◆ Task goal
Find each line in the listing below that contains the string "sidebar" (case-sensitive) and copy those lines out in full.

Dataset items
- - - - - - -
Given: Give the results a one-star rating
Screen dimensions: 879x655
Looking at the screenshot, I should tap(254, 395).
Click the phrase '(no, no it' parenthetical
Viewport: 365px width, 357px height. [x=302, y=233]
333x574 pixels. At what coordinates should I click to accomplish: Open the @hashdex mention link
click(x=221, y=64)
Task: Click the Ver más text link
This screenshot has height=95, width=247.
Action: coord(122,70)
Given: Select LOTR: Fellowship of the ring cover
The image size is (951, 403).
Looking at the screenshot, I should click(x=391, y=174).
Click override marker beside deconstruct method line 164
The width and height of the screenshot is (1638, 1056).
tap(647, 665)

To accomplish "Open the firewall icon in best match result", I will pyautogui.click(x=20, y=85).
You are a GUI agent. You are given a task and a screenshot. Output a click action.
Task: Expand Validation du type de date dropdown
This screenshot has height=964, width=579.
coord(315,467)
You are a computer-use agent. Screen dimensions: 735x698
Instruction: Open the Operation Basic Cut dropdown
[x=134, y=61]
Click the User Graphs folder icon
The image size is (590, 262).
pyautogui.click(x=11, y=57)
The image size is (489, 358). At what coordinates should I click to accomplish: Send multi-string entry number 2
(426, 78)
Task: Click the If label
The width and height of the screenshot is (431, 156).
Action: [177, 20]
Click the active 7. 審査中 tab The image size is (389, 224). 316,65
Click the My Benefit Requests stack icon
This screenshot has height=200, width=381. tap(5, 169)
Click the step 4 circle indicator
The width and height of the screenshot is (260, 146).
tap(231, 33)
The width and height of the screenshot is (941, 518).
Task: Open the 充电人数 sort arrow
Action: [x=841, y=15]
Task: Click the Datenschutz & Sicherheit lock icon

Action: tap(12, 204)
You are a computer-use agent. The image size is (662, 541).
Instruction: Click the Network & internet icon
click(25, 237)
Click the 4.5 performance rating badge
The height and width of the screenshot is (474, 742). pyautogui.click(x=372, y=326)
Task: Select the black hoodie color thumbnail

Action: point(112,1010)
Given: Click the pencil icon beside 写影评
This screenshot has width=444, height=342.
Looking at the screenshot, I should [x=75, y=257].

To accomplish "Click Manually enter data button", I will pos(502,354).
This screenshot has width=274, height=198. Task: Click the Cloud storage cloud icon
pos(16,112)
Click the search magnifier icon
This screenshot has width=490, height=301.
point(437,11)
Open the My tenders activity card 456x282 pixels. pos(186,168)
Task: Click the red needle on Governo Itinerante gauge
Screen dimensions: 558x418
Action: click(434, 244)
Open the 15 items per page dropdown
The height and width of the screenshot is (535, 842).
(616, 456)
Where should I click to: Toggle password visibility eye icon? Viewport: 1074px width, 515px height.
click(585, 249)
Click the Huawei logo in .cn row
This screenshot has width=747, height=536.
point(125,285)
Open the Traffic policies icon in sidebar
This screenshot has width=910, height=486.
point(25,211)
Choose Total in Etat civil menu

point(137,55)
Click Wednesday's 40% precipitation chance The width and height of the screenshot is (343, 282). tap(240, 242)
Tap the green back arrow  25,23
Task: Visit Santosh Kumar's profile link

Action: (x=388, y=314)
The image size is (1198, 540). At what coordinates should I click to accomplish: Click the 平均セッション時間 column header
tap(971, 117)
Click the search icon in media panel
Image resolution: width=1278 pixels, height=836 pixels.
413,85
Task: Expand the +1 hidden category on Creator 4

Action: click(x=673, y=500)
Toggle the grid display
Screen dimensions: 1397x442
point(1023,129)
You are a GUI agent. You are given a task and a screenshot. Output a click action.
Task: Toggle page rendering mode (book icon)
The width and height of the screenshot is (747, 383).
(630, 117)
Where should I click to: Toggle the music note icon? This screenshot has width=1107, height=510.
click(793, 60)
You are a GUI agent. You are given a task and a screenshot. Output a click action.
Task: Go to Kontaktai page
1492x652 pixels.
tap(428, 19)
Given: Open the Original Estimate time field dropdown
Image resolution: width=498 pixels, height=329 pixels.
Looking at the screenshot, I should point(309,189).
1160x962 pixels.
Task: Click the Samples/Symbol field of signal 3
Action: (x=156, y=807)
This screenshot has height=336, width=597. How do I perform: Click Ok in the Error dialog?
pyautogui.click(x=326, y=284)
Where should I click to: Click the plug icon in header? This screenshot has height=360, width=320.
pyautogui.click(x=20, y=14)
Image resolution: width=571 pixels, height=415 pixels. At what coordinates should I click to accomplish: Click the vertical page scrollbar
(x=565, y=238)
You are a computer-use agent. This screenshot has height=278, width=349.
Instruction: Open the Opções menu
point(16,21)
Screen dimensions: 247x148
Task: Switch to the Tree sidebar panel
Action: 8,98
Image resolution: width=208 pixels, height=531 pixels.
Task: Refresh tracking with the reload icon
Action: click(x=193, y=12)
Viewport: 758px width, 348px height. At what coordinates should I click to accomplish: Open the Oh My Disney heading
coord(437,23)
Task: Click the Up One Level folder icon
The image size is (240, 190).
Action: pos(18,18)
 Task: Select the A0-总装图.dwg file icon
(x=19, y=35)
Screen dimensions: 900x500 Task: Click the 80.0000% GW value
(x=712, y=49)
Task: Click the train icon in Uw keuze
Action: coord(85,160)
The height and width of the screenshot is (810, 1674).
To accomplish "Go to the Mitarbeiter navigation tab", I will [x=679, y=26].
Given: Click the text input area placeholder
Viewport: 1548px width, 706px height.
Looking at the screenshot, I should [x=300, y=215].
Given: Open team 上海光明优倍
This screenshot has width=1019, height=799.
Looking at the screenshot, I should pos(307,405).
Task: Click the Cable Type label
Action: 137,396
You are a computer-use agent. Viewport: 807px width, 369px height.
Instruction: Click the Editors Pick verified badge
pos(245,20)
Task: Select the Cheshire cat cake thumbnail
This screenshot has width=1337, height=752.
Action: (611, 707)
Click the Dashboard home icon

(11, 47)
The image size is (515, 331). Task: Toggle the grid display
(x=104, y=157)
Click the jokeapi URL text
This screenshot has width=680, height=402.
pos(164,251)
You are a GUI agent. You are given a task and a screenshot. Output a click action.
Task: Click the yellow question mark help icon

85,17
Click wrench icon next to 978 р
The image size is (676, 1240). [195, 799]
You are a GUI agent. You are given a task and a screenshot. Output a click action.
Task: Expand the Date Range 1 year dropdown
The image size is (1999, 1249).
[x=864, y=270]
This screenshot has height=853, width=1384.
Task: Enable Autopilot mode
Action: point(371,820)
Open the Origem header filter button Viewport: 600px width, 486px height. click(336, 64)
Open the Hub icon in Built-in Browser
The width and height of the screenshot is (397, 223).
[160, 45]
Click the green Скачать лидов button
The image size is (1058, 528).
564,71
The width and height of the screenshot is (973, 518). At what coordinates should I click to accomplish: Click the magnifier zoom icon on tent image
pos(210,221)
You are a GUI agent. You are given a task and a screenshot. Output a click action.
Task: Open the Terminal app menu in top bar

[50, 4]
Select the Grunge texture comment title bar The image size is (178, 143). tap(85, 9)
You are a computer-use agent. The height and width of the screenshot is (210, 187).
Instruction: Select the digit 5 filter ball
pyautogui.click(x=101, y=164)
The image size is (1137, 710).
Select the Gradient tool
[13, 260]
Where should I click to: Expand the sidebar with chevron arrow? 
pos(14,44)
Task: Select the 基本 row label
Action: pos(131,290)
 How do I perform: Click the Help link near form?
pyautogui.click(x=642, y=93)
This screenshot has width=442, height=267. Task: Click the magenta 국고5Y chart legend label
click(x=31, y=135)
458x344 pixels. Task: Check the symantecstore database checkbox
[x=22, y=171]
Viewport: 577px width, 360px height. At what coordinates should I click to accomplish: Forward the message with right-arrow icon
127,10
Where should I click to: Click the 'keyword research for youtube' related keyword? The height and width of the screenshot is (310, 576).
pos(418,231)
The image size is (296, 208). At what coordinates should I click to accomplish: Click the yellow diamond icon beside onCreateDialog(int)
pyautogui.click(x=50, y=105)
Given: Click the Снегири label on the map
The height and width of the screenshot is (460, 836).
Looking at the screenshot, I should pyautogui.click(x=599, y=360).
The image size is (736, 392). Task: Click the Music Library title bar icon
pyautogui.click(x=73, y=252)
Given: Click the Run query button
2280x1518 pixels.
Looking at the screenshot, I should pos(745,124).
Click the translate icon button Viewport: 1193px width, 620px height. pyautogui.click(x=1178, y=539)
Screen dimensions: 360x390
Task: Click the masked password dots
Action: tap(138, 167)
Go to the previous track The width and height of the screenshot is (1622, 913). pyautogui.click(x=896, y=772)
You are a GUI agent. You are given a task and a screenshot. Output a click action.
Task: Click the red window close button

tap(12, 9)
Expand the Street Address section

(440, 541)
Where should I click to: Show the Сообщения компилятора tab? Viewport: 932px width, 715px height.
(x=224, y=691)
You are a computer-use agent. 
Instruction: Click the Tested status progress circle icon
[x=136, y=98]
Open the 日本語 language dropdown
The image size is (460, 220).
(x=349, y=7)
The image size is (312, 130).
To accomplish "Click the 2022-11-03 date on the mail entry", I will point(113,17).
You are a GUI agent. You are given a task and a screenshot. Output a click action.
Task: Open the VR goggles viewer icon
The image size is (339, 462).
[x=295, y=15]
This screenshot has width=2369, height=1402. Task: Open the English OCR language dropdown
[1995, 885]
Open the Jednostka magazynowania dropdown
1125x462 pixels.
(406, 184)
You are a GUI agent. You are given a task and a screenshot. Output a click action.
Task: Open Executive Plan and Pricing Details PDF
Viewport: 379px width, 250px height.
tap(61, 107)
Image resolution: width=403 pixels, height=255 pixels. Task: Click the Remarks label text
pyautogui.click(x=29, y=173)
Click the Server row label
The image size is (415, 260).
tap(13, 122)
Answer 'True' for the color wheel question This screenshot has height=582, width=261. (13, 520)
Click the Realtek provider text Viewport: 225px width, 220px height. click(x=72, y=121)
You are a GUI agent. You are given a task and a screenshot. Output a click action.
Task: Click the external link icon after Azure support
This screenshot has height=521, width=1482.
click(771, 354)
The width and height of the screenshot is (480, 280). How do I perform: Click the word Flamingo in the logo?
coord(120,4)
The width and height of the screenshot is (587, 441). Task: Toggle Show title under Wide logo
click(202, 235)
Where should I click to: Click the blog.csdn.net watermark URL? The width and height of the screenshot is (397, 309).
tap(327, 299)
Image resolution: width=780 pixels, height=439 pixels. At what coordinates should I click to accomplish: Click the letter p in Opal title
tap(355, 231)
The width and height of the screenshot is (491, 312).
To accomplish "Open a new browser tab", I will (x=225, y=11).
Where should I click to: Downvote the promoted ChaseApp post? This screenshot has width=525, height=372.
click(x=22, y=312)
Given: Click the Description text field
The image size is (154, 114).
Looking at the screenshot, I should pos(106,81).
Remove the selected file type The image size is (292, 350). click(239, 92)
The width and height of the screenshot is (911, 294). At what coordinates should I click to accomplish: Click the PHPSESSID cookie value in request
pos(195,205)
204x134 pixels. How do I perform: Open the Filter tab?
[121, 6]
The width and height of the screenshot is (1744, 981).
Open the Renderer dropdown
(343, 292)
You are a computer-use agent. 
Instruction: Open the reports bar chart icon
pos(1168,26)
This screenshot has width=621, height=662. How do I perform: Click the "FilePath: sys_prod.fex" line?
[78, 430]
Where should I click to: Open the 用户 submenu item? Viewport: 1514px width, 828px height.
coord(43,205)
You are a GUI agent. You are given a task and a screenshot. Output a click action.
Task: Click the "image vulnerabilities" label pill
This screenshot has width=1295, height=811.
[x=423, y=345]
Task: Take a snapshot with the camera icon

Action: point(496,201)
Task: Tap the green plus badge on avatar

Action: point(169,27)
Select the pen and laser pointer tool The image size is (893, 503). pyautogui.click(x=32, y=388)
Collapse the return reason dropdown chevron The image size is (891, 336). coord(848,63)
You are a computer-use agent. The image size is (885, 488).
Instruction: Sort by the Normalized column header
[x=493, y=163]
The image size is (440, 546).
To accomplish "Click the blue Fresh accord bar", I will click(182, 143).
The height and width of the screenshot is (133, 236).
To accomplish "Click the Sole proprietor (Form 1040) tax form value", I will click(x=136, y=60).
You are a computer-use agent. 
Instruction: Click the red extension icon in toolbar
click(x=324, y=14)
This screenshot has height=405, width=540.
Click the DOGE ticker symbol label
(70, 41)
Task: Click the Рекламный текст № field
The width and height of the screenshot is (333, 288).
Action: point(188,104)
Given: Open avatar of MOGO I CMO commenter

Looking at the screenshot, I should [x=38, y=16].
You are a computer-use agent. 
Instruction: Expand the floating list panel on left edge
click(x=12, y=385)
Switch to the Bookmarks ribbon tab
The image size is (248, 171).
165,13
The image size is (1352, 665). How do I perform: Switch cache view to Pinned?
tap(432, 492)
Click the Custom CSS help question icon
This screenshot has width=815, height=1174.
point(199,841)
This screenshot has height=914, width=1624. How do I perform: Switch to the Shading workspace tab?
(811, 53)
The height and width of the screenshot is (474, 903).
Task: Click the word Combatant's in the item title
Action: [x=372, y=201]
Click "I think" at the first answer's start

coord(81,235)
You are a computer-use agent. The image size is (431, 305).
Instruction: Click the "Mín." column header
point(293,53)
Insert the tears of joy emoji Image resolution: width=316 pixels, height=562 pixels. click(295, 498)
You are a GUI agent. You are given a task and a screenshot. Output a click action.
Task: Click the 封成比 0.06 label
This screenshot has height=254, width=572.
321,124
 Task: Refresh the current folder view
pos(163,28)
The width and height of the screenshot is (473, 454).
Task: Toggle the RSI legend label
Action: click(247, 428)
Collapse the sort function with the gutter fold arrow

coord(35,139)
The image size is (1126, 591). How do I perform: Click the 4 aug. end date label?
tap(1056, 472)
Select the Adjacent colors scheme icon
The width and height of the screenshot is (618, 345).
- - - - - - -
◆ The answer
Open the Traffic policies icon in sidebar
Task: Switch to the Tree sidebar panel
Where should I click to: Expand the sidebar with chevron arrow? 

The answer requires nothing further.